EXTRACT PROVIDED:
[sakai2-tcc] Annotation based injection within Sakai components

Adams, David da1 at vt.edu
Thu May 17 06:37:19 PDT 2012


Matthew Jones wrote:
> [re session state transferability] This isn't even a problem users notice

Well, they notice when an app server crashes and they lose their work or get signed out entirely. And they notice that code updates require outage windows of at least 15 minutes (you can sometimes do rolling upgrades, but unless you're doing it over the course of hours, there will be a period of time where users will experience unreliability).

> the bigger one is that session state results in users not being able to open more than one tab.
> You have no idea (or maybe you do) about how many users want to open one assignment in
> one tab and another in another tab. In Sakai this is impossible because your state is kept in the
> session on the server so if you try to do something, it has an effect on whatever you did last.
> Back in the world of a single tab browser (Internet Explorer 6) that existed when Sakai was
> created this was a great idea. After 2008 though this was just confusing and useless to the
> majority of users.

WHAT THE TASK ASKS: Copy out the passage of the mailing-list message starting at "Adams, David da1" and ending at "will experience unreliability).", but rename "app server" to "application server".

SUPPLIED MATERIAL:

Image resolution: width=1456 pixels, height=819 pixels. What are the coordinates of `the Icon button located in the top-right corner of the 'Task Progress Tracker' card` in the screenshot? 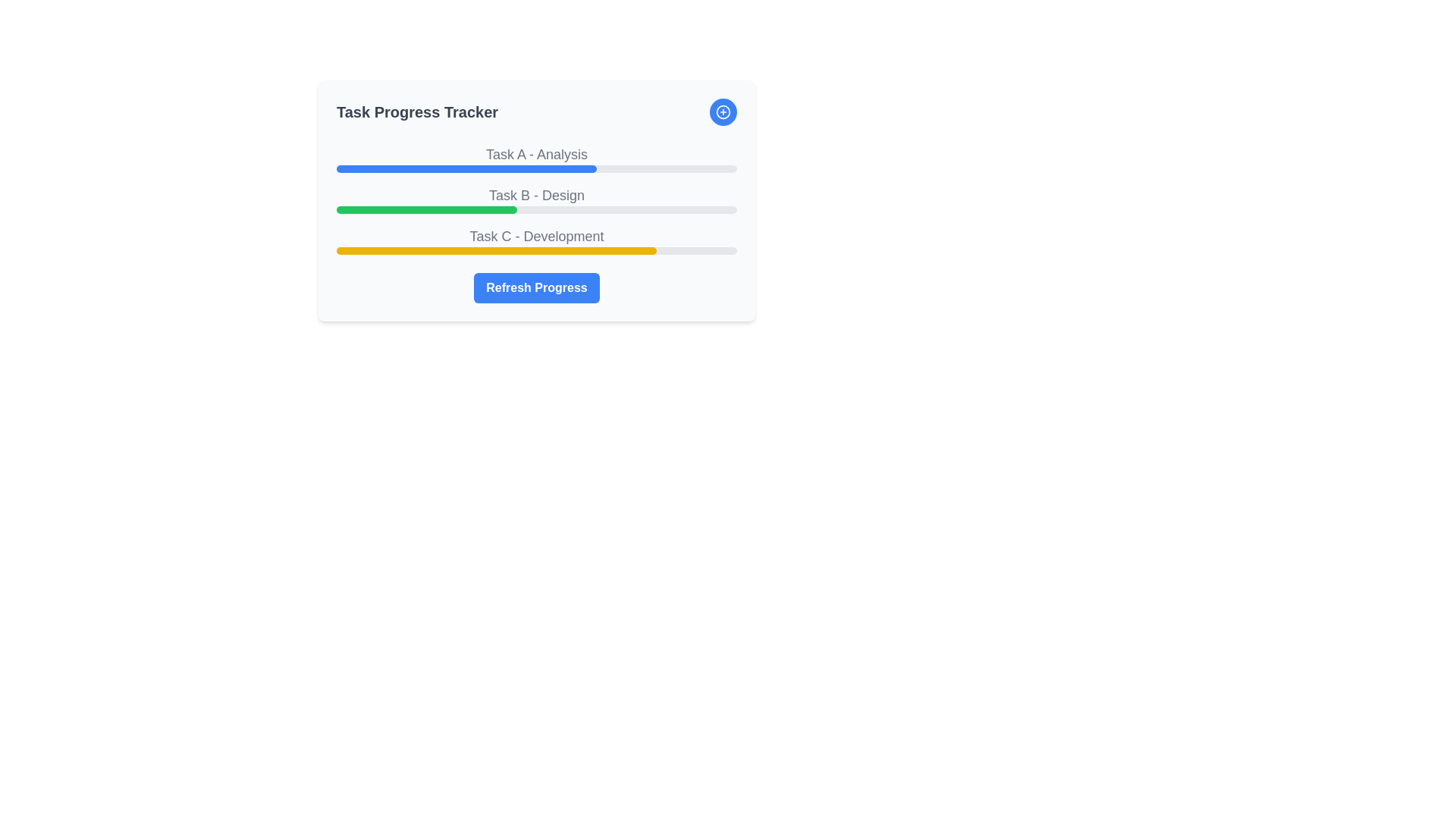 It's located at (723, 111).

OUTPUT FOR THIS EXERCISE:
Adams, David da1 at vt.edu
Thu May 17 06:37:19 PDT 2012


Matthew Jones wrote:
> [re session state transferability] This isn't even a problem users notice

Well, they notice when an application server crashes and they lose their work or get signed out entirely. And they notice that code updates require outage windows of at least 15 minutes (you can sometimes do rolling upgrades, but unless you're doing it over the course of hours, there will be a period of time where users will experience unreliability).